Definitions

from The American Heritage® Dictionary of the English Language, 5th Edition.

  • intransitive verb To cause to be unable to think with clarity or act with intelligence or understanding; bewilder or perplex.
  • intransitive verb Archaic To cause to feel embarrassment.
  • intransitive verb To fail to differentiate (one person or thing) from another.
  • intransitive verb To make more complex or difficult to understand.
  • intransitive verb To make something unclear or incomprehensible.

from The Century Dictionary.

  • Mixed; confused: as, “a confuse cry,”
  • Perplexed; confounded; disconcerted.
  • To mingle together, as two or more things, ideas, etc., which are properly separate and distinct; combine without order or clearness; throw together indiscriminately; derange; disorder; jumble.
  • To perplex or derange the mind or ideas of; embarrass; disconcert; bewilder; confound.
  • To fuse together; blend into one.
  • To take one idea or thing for another.
  • To become mixed up; become involved.

from the GNU version of the Collaborative International Dictionary of English.

  • transitive verb To mix or blend so that things can not be distinguished; to jumble together; to confound; to render indistinct or obscure; ; to confuse one's vision.
  • transitive verb To perplex; to disconcert; to abash; to cause to lose self-possession.
  • adjective obsolete Mixed; confounded.

from Wiktionary, Creative Commons Attribution/Share-Alike License.
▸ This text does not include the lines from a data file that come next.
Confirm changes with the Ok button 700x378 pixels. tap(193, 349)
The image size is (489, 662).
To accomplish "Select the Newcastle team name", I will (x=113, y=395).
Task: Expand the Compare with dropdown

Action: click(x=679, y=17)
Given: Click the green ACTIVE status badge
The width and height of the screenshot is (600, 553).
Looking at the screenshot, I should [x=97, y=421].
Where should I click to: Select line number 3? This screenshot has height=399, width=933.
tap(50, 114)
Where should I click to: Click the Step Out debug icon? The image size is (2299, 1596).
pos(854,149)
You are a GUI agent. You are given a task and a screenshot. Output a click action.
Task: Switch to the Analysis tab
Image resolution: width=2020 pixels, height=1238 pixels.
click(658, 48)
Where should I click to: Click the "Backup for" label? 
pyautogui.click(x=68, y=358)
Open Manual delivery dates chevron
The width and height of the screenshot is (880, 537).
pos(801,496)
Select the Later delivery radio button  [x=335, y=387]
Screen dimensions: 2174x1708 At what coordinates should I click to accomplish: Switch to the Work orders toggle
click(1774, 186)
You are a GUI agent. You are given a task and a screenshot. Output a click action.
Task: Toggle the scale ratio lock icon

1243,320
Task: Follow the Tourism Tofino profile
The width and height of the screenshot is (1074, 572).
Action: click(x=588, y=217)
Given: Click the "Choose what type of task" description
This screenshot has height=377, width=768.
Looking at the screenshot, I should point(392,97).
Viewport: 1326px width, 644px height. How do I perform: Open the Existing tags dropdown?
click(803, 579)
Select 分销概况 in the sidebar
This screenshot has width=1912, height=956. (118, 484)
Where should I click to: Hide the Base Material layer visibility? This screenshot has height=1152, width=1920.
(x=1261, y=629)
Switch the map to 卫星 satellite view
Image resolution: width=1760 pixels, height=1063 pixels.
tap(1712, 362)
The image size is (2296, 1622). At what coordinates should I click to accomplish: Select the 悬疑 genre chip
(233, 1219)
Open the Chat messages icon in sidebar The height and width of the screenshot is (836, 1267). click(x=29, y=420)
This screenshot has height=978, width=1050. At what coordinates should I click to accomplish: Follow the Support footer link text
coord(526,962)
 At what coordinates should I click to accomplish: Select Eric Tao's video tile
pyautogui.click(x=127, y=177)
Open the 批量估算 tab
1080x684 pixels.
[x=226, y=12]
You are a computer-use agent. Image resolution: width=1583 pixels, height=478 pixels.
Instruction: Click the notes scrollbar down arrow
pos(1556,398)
  • verb To thoroughly mix; to confound; to disorder.
  • verb obsolete To rout; discomfit.
  • verb To mix up; to puzzle; to bewilder.
  • verb To make uneasy and ashamed; to embarrass.
  • verb To mistake one thing for another.

from WordNet 3.0 Copyright 2006 by Princeton University. All rights reserved.

  • verb assemble without order or sense
  • verb make unclear, indistinct, or blurred
  • verb cause to feel embarrassment
  • verb be confusing or perplexing to; cause to be unable to think clearly
  • verb mistake one thing for another

Etymologies

from The American Heritage® Dictionary of the English Language, 4th Edition

[Middle English confusen, from Old French confus, perplexed, from Latin cōnfūsus, past participle of cōnfundere, to mix together; see confound.]

from Wiktionary, Creative Commons Attribution/Share-Alike License

Back formation from Middle English confused ("frustrated, ruined"), from Anglo-Norman confus, from Latin confusus, past participle of confundō.